Nutrients such as vitamin C, D & E, quercetin & antioxidants from fruits, berries, vegetables & green tea can help to stabilise mast cells and stop them releasing their contents. Hence the quality of the diet is important. Gluten and diets rich in fermentable oligosaccharides, disaccharides, monosaccharides, and polyols (FODMAPs) have received significant attention. FODMAPs for some people are associated with the development of IBS /IBS-related symptoms. Changes in histamine levels, one of the key mediators released during mast cell activation, are reduced in IBS patients under a low FODMAPs diet, thus indicating why a low FODMAP diet can help. Please remember that a low FODMAP diet is designed to be a short term solution, to give relief from symptoms whilst you work on the underlying driver. Long term it will reduce bacterial diversity, and diversity is good for a healthy immune & digestive system.

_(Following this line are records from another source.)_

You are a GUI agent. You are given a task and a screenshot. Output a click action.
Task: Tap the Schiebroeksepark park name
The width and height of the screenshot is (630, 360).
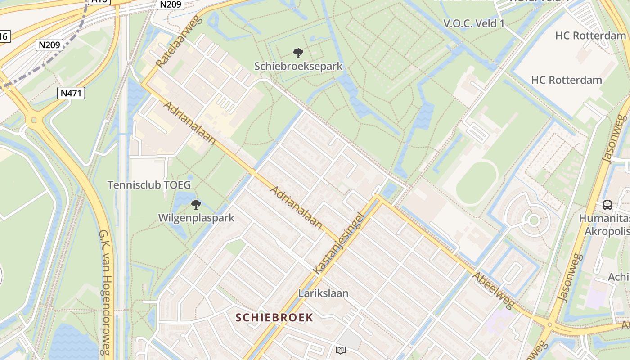(298, 66)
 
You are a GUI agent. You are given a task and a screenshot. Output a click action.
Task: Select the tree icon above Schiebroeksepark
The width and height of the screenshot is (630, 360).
(298, 53)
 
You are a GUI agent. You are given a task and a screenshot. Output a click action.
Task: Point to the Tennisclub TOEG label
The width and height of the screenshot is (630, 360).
(149, 185)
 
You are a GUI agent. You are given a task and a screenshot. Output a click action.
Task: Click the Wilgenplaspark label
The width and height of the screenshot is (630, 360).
(196, 218)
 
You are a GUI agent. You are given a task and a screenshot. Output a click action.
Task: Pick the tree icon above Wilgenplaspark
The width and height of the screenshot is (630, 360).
(196, 205)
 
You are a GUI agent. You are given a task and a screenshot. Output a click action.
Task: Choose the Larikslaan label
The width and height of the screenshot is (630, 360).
(323, 293)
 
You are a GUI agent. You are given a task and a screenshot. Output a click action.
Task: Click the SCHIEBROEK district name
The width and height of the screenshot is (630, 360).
(274, 317)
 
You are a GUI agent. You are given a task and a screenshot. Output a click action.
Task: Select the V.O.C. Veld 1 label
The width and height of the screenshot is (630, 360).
(474, 23)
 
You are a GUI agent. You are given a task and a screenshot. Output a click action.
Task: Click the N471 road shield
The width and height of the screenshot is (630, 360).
(72, 93)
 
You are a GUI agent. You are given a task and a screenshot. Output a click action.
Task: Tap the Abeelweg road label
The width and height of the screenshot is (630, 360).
(493, 290)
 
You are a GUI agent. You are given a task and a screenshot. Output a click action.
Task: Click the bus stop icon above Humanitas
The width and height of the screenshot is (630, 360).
(608, 205)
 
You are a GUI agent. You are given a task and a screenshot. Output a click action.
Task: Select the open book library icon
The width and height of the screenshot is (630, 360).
(341, 350)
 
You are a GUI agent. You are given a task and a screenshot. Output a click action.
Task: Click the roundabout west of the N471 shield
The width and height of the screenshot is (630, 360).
(32, 121)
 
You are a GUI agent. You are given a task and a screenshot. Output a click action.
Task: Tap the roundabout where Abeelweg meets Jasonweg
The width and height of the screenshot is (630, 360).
(549, 324)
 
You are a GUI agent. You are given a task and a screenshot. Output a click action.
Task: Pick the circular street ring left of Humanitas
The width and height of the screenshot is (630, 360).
(534, 220)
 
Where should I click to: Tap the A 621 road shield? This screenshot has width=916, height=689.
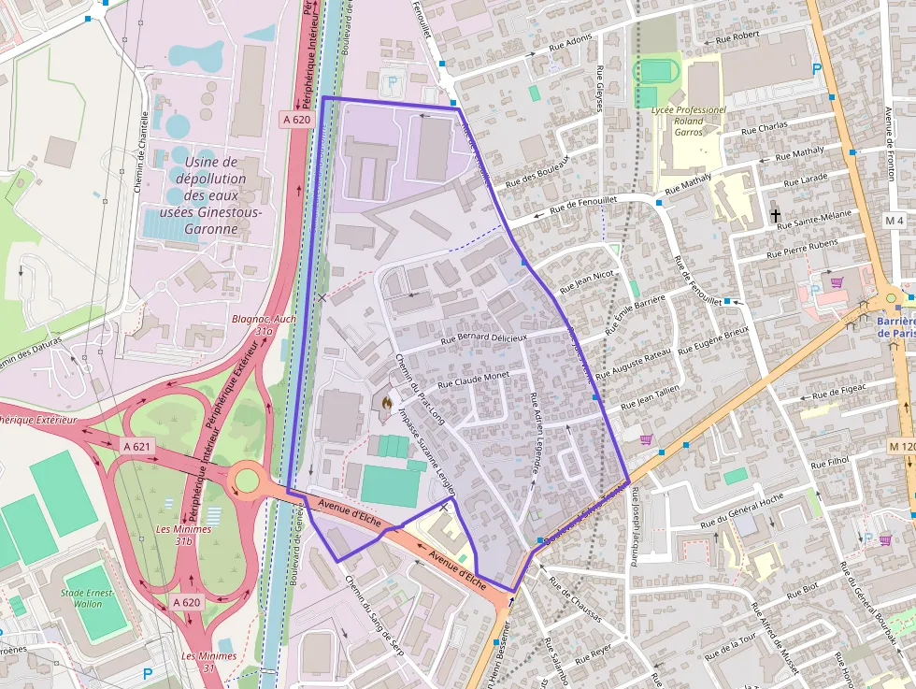click(136, 447)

Following a low histamine diet at least in the short term can be really life changing for some people. Histamine triggering foods include dairy, fermented drinks such as alcohol, vinegars, kombucha, kefir, as well as aged foods such as salami, deli meats, bacon, ham etc. Tinned foods such as tuna, or jarred/ preserved foods such as olives can also be an issue. Eating foods that have been in the fridge for several days will also cause increase in amine levels- this can trigger a histamine response. Fresh is best, especially for seafood.

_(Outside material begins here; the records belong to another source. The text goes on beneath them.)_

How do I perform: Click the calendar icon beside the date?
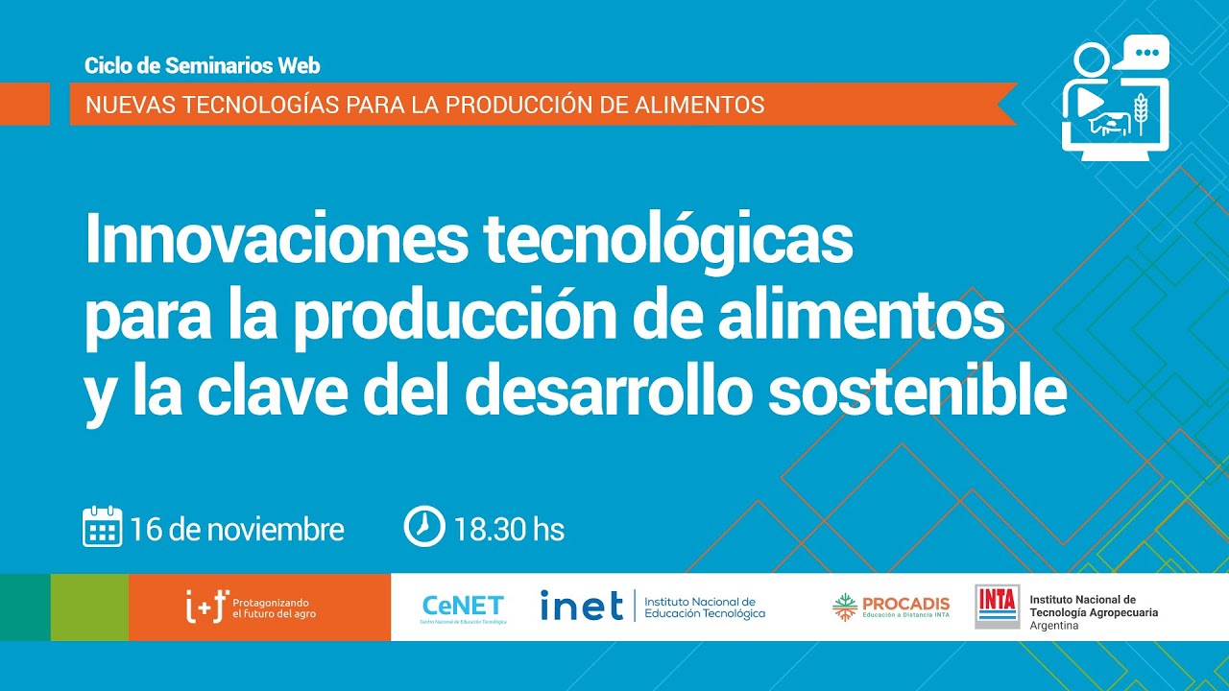[x=102, y=527]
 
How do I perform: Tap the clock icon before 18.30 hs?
[x=423, y=527]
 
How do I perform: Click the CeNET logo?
[x=463, y=606]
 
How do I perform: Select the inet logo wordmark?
[x=581, y=606]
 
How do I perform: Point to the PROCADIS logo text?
[x=905, y=604]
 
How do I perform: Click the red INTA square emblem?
[x=997, y=606]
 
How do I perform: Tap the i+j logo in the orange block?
[x=205, y=607]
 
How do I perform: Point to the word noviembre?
[x=276, y=529]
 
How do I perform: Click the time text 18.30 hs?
[x=509, y=529]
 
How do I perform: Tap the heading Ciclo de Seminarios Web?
[x=202, y=66]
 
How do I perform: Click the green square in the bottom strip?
[x=89, y=607]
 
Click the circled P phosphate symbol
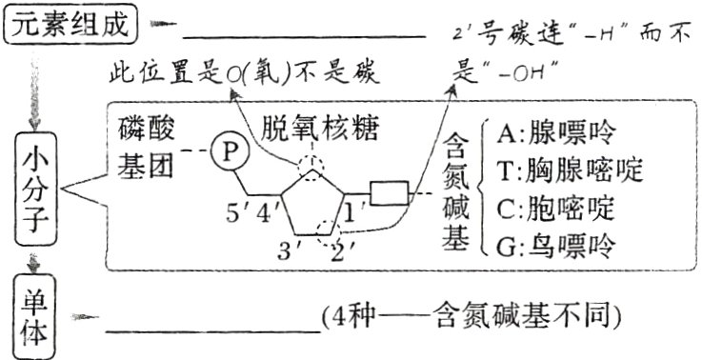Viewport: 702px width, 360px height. [x=230, y=150]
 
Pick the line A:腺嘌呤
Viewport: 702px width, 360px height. [x=557, y=130]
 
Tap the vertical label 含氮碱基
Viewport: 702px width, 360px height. [x=455, y=195]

So hopefully this article may give you an insight into the role histamine plays the development of IBS and other gut issues such as reflux and chronic nausea & ways that you can help to reduce the release of histamine by mast cells.

Lesley x

Schnedl WJ, Enko D. Histamine Intolerance Originates in the Gut. Nutrients. 2021 Apr 12;13(4):1262. doi: 10.3390/nu13041262. PMID: 33921522; PMCID: PMC8069563.

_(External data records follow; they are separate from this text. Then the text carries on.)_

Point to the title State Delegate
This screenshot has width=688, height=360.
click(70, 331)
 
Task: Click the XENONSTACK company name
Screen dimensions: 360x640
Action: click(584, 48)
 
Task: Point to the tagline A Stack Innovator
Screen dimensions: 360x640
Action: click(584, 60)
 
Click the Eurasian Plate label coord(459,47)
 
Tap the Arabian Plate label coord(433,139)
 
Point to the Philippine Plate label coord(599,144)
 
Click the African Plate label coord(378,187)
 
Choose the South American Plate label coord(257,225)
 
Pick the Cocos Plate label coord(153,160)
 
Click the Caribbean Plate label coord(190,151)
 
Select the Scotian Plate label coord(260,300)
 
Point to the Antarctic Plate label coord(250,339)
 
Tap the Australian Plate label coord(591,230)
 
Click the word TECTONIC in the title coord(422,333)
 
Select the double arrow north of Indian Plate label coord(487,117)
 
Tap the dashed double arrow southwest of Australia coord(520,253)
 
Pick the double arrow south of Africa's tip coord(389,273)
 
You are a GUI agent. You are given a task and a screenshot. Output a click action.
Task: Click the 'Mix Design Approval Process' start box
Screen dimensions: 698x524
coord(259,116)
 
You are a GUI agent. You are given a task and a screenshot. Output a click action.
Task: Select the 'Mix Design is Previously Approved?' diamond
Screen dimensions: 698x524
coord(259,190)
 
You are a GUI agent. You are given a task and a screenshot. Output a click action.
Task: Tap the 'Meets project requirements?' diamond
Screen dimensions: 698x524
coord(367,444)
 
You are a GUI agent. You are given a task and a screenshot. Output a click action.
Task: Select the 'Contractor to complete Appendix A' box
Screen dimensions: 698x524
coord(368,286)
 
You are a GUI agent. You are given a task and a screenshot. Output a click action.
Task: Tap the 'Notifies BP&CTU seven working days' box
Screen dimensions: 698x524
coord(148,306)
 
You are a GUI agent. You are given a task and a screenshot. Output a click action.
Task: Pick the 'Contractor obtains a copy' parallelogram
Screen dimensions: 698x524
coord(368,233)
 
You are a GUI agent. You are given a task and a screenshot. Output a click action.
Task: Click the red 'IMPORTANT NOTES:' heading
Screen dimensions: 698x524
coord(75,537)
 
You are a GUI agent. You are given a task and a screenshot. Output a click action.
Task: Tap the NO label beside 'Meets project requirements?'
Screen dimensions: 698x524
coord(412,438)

Uranga JA, Martínez V, Abalo R. Mast Cell Regulation and Irritable Bowel Syndrome: Effects of Food Components with Potential Nutraceutical Use. Molecules. 2020 Sep 20;25(18):4314. doi: 10.3390/molecules25184314. PMID: 32962285; PMCID: PMC7570512.

Weinstock, L.B., Pace, L.A., Rezaie, A. et al. Mast Cell Activation Syndrome: A Primer for the Gastroenterologist. Dig Dis Sci 66, 965–982 (2021).